現代医療史研究とアメリカン・フレイムワーク

広井良典さんの『遺伝子の技術、遺伝子の思想』を読む。

 「物語ることをめぐる異種格闘技」のシンポジアムが土曜日に終わった。 色々な事情があって、結局雑駁な話になってしまった。話の前半は、「医学や臨床系の実践で、これから<ナラティヴ>は一つの柱になるから、英文学者としては今が打って出るべき時だ!」という(無責任な)アジテーションをした。余り深く考えた戦略というわけではないけれども、もしかしたら当たっているかもしれない。 

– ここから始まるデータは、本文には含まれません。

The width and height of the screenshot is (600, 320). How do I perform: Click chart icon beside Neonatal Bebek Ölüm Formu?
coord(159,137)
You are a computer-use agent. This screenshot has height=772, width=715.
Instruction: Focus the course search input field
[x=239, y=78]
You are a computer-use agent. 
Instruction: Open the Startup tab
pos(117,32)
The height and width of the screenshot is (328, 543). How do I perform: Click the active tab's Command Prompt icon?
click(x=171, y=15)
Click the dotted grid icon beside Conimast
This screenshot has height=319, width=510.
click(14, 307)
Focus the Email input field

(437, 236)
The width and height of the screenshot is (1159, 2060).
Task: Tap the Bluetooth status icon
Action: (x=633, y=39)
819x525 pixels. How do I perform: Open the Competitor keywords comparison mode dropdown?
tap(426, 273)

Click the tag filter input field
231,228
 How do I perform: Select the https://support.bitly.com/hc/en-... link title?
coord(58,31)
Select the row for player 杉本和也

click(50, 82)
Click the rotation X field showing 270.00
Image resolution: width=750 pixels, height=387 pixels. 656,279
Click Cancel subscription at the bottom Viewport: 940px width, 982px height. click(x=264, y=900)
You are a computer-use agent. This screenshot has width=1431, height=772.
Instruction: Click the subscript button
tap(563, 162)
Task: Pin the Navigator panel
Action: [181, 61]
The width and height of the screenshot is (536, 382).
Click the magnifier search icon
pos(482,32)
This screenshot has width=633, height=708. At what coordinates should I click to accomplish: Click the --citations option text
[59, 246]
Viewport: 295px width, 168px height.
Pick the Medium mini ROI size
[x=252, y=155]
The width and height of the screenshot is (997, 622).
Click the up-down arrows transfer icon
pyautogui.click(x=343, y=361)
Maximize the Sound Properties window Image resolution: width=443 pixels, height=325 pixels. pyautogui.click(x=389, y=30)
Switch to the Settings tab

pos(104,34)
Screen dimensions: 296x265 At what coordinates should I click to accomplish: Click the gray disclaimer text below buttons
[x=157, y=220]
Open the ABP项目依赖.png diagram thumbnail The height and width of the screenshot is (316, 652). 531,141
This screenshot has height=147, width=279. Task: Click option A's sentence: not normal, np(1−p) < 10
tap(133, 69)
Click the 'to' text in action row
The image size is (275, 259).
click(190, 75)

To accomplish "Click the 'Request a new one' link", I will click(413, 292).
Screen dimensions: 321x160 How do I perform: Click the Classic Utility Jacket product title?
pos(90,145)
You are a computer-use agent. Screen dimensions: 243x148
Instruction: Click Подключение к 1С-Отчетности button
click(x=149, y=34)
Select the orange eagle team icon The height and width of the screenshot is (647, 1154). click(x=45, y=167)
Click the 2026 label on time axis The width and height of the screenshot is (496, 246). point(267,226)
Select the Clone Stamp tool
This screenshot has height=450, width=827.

 今日は、久しぶりに、目の前の仕事に直結しない本を何冊か読む、という贅沢なことをした。その中の一冊が、『遺伝子の技術、遺伝子の思想』である。残念ながらお会いしたことがないが、私は(私だけではないと思うが)広井さんの著作のファンである。 シンプルで整然とした理論的枠組み、広い視点、わかりやすい語り口、そして政策に関する提言。新書版のお手本のような書物を何冊も読んだ。教科書や参考書にもよく使わせていただいている。今回の書物も、安心して読み、多くを学ぶことができた。
 この書物で気になったことを一つ。アメリカの遺伝子研究や医療政策や医療倫理などをめぐる歴史の流れについては、細かい史実が整然と整理されて構造化された記述がされているのに対し、日本については「アメリカで起きたようなことは起きていない」という否定的な言明が主たる史実になっている。あるいは医療の質のアセスメントなどについても、日本では「それにあたるものは起きていない」ということ以上の史実は語られていない。このあたり、この書物が書かれた10年前の時点ではほとんど研究が進んでいなかったところなのだろう。最近はSTS研究も盛んになってきたし、状況は良くなって色々なことが分かっているのだろうか。それとも「星条旗が翻っているか・いないか」というヒストリオグラフィが、政策派にも反科学派にも採用されている状況が、今でも続いているのだろうか。 このあいだ、北村健太郎さんという、(おそらく)若手の研究者のとても面白い論文を読んだけれども、具体的な史実を調べることから新しい枠組みを探るという歴史研究の王道にかなった試みが積み上げられているんだろう、と想像している。 

書物は、広井良典『遺伝子の技術、遺伝子の思想』(中公新書、1996) 言及した論文は、北村健太郎「『錆びた炎』問題の論点とその今日的意義」Core Ethics, 1(2005), 1-13.